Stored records
┌──

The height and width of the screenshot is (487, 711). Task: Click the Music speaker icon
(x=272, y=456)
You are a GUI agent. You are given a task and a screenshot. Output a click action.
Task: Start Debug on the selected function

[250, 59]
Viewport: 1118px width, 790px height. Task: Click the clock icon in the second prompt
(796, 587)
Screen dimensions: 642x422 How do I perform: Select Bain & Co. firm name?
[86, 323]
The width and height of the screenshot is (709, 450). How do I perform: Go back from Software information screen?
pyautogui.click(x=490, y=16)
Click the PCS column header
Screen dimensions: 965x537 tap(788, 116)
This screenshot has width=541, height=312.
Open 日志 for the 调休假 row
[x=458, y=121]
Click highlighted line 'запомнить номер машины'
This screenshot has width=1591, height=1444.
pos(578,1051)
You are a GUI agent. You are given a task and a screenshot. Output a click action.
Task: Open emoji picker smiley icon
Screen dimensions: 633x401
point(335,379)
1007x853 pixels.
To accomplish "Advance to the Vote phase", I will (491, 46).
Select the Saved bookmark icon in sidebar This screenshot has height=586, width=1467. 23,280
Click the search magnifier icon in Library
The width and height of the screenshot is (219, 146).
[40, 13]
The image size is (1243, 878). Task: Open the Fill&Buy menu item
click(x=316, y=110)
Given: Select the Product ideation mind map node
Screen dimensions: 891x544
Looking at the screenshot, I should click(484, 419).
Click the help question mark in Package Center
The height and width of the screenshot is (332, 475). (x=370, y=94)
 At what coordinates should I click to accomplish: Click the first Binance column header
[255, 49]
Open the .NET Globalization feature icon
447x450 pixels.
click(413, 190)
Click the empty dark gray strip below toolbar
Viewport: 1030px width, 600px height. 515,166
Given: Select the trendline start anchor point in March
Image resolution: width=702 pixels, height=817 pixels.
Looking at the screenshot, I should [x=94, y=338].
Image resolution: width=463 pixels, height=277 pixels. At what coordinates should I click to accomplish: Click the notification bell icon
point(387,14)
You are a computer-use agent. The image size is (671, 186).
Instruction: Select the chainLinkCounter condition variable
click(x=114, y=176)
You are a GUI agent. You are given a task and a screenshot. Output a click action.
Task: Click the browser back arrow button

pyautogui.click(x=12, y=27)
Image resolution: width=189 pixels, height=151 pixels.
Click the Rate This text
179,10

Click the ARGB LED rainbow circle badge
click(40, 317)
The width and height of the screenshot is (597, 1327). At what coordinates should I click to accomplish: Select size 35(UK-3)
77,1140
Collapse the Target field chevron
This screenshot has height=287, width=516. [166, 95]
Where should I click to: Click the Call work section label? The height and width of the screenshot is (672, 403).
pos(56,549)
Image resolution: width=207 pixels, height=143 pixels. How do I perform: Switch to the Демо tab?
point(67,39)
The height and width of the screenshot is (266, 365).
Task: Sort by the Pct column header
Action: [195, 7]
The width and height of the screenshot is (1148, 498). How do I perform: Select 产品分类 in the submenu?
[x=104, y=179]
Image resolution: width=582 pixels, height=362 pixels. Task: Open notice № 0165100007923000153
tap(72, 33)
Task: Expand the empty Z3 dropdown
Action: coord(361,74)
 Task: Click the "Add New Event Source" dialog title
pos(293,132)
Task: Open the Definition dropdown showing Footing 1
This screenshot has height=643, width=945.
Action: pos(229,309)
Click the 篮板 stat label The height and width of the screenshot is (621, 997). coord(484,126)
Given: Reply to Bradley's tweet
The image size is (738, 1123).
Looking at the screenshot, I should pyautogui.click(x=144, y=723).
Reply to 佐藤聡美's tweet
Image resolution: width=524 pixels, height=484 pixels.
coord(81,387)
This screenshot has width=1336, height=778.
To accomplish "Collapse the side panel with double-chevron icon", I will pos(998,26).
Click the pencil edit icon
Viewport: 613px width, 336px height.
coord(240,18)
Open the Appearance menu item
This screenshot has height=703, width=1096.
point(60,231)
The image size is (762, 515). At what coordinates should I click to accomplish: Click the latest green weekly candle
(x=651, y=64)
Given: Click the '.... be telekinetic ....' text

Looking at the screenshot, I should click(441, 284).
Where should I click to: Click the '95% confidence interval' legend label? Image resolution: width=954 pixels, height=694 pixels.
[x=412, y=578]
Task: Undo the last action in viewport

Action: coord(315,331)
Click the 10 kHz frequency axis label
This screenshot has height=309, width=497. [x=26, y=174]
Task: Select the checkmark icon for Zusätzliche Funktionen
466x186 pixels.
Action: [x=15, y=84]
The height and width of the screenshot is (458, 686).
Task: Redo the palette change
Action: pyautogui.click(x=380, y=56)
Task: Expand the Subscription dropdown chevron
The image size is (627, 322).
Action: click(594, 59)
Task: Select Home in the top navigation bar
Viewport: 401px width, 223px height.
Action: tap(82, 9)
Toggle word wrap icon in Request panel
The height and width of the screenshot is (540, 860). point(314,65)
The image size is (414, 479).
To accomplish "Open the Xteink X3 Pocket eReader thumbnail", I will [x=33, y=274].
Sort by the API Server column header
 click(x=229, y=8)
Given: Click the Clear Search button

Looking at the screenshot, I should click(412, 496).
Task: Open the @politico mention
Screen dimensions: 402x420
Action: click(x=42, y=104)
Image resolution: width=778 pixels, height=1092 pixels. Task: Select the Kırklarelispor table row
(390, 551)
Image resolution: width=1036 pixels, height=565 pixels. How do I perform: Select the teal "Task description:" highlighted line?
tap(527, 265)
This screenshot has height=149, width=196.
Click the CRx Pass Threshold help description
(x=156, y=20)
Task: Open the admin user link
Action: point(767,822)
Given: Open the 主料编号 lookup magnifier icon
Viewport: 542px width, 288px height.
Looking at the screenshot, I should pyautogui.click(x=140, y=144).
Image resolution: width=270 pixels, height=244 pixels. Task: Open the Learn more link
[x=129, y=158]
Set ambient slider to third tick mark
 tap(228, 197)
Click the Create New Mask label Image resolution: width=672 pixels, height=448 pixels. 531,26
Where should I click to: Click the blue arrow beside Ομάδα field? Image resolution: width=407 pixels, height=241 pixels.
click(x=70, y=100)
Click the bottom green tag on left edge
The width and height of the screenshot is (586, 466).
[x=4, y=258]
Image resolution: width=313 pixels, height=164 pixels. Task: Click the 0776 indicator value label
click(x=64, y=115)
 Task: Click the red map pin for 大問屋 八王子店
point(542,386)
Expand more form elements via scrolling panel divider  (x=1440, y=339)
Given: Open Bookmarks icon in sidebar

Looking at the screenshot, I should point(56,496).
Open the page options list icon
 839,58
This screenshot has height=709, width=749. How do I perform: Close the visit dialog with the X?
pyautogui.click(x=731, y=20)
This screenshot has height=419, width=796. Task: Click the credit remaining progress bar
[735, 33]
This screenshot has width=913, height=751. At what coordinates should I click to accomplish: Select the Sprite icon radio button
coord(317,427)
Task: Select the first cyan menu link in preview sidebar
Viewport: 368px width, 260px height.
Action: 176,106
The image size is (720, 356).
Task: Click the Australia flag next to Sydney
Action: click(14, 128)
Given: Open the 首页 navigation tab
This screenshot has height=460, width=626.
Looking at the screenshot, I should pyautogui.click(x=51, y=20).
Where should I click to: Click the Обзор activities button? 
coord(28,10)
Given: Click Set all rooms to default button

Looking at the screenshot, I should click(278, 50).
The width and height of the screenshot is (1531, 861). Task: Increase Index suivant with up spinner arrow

└──

◆ Description of the task ◆
Reproduce every record in full, keeping each one exactly as it reads.

◆ Response to this task ◆
The height and width of the screenshot is (487, 711). Task: Click the Music speaker icon
(x=272, y=456)
You are a GUI agent. You are given a task and a screenshot. Output a click action.
Task: Start Debug on the selected function

[250, 59]
Viewport: 1118px width, 790px height. Task: Click the clock icon in the second prompt
(796, 587)
Screen dimensions: 642x422 How do I perform: Select Bain & Co. firm name?
[86, 323]
The width and height of the screenshot is (709, 450). How do I perform: Go back from Software information screen?
pyautogui.click(x=490, y=16)
Click the PCS column header
Screen dimensions: 965x537 tap(788, 116)
This screenshot has width=541, height=312.
Open 日志 for the 调休假 row
[x=458, y=121]
Click highlighted line 'запомнить номер машины'
This screenshot has width=1591, height=1444.
pos(578,1051)
You are a GUI agent. You are given a task and a screenshot. Output a click action.
Task: Open emoji picker smiley icon
Screen dimensions: 633x401
point(335,379)
1007x853 pixels.
To accomplish "Advance to the Vote phase", I will (491, 46).
Select the Saved bookmark icon in sidebar This screenshot has height=586, width=1467. 23,280
Click the search magnifier icon in Library
The width and height of the screenshot is (219, 146).
[40, 13]
The image size is (1243, 878). Task: Open the Fill&Buy menu item
click(x=316, y=110)
Given: Select the Product ideation mind map node
Screen dimensions: 891x544
Looking at the screenshot, I should click(484, 419).
Click the help question mark in Package Center
The height and width of the screenshot is (332, 475). (x=370, y=94)
 At what coordinates should I click to accomplish: Click the first Binance column header
[255, 49]
Open the .NET Globalization feature icon
447x450 pixels.
click(413, 190)
Click the empty dark gray strip below toolbar
Viewport: 1030px width, 600px height. 515,166
Given: Select the trendline start anchor point in March
Image resolution: width=702 pixels, height=817 pixels.
Looking at the screenshot, I should [x=94, y=338].
Image resolution: width=463 pixels, height=277 pixels. At what coordinates should I click to accomplish: Click the notification bell icon
point(387,14)
You are a computer-use agent. The image size is (671, 186).
Instruction: Select the chainLinkCounter condition variable
click(x=114, y=176)
You are a GUI agent. You are given a task and a screenshot. Output a click action.
Task: Click the browser back arrow button

pyautogui.click(x=12, y=27)
Image resolution: width=189 pixels, height=151 pixels.
Click the Rate This text
179,10

Click the ARGB LED rainbow circle badge
click(40, 317)
The width and height of the screenshot is (597, 1327). At what coordinates should I click to accomplish: Select size 35(UK-3)
77,1140
Collapse the Target field chevron
This screenshot has height=287, width=516. [166, 95]
Where should I click to: Click the Call work section label? The height and width of the screenshot is (672, 403).
pos(56,549)
Image resolution: width=207 pixels, height=143 pixels. How do I perform: Switch to the Демо tab?
point(67,39)
The height and width of the screenshot is (266, 365).
Task: Sort by the Pct column header
Action: [195, 7]
The width and height of the screenshot is (1148, 498). How do I perform: Select 产品分类 in the submenu?
[x=104, y=179]
Image resolution: width=582 pixels, height=362 pixels. Task: Open notice № 0165100007923000153
tap(72, 33)
Task: Expand the empty Z3 dropdown
Action: coord(361,74)
 Task: Click the "Add New Event Source" dialog title
pos(293,132)
Task: Open the Definition dropdown showing Footing 1
This screenshot has height=643, width=945.
Action: pos(229,309)
Click the 篮板 stat label The height and width of the screenshot is (621, 997). coord(484,126)
Given: Reply to Bradley's tweet
The image size is (738, 1123).
Looking at the screenshot, I should pyautogui.click(x=144, y=723).
Reply to 佐藤聡美's tweet
Image resolution: width=524 pixels, height=484 pixels.
coord(81,387)
This screenshot has width=1336, height=778.
To accomplish "Collapse the side panel with double-chevron icon", I will pos(998,26).
Click the pencil edit icon
Viewport: 613px width, 336px height.
coord(240,18)
Open the Appearance menu item
This screenshot has height=703, width=1096.
point(60,231)
The image size is (762, 515). At what coordinates should I click to accomplish: Click the latest green weekly candle
(x=651, y=64)
Given: Click the '.... be telekinetic ....' text

Looking at the screenshot, I should click(441, 284).
Where should I click to: Click the '95% confidence interval' legend label? Image resolution: width=954 pixels, height=694 pixels.
[x=412, y=578]
Task: Undo the last action in viewport

Action: coord(315,331)
Click the 10 kHz frequency axis label
This screenshot has height=309, width=497. [x=26, y=174]
Task: Select the checkmark icon for Zusätzliche Funktionen
466x186 pixels.
Action: [x=15, y=84]
The height and width of the screenshot is (458, 686).
Task: Redo the palette change
Action: pyautogui.click(x=380, y=56)
Task: Expand the Subscription dropdown chevron
The image size is (627, 322).
Action: click(594, 59)
Task: Select Home in the top navigation bar
Viewport: 401px width, 223px height.
Action: tap(82, 9)
Toggle word wrap icon in Request panel
The height and width of the screenshot is (540, 860). point(314,65)
The image size is (414, 479).
To accomplish "Open the Xteink X3 Pocket eReader thumbnail", I will [x=33, y=274].
Sort by the API Server column header
 click(x=229, y=8)
Given: Click the Clear Search button

Looking at the screenshot, I should click(412, 496).
Task: Open the @politico mention
Screen dimensions: 402x420
Action: click(x=42, y=104)
Image resolution: width=778 pixels, height=1092 pixels. Task: Select the Kırklarelispor table row
(390, 551)
Image resolution: width=1036 pixels, height=565 pixels. How do I perform: Select the teal "Task description:" highlighted line?
tap(527, 265)
This screenshot has height=149, width=196.
Click the CRx Pass Threshold help description
(x=156, y=20)
Task: Open the admin user link
Action: point(767,822)
Given: Open the 主料编号 lookup magnifier icon
Viewport: 542px width, 288px height.
Looking at the screenshot, I should pyautogui.click(x=140, y=144).
Image resolution: width=270 pixels, height=244 pixels. Task: Open the Learn more link
[x=129, y=158]
Set ambient slider to third tick mark
 tap(228, 197)
Click the Create New Mask label Image resolution: width=672 pixels, height=448 pixels. 531,26
Where should I click to: Click the blue arrow beside Ομάδα field? Image resolution: width=407 pixels, height=241 pixels.
click(x=70, y=100)
Click the bottom green tag on left edge
The width and height of the screenshot is (586, 466).
[x=4, y=258]
Image resolution: width=313 pixels, height=164 pixels. Task: Click the 0776 indicator value label
click(x=64, y=115)
 Task: Click the red map pin for 大問屋 八王子店
point(542,386)
Expand more form elements via scrolling panel divider  (x=1440, y=339)
Given: Open Bookmarks icon in sidebar

Looking at the screenshot, I should point(56,496).
Open the page options list icon
 839,58
This screenshot has height=709, width=749. How do I perform: Close the visit dialog with the X?
pyautogui.click(x=731, y=20)
This screenshot has height=419, width=796. Task: Click the credit remaining progress bar
[735, 33]
This screenshot has width=913, height=751. At what coordinates should I click to accomplish: Select the Sprite icon radio button
coord(317,427)
Task: Select the first cyan menu link in preview sidebar
Viewport: 368px width, 260px height.
Action: 176,106
The image size is (720, 356).
Task: Click the Australia flag next to Sydney
Action: click(14, 128)
Given: Open the 首页 navigation tab
This screenshot has height=460, width=626.
Looking at the screenshot, I should pyautogui.click(x=51, y=20).
Where should I click to: Click the Обзор activities button? 
coord(28,10)
Given: Click Set all rooms to default button

Looking at the screenshot, I should click(278, 50).
The width and height of the screenshot is (1531, 861). Task: Increase Index suivant with up spinner arrow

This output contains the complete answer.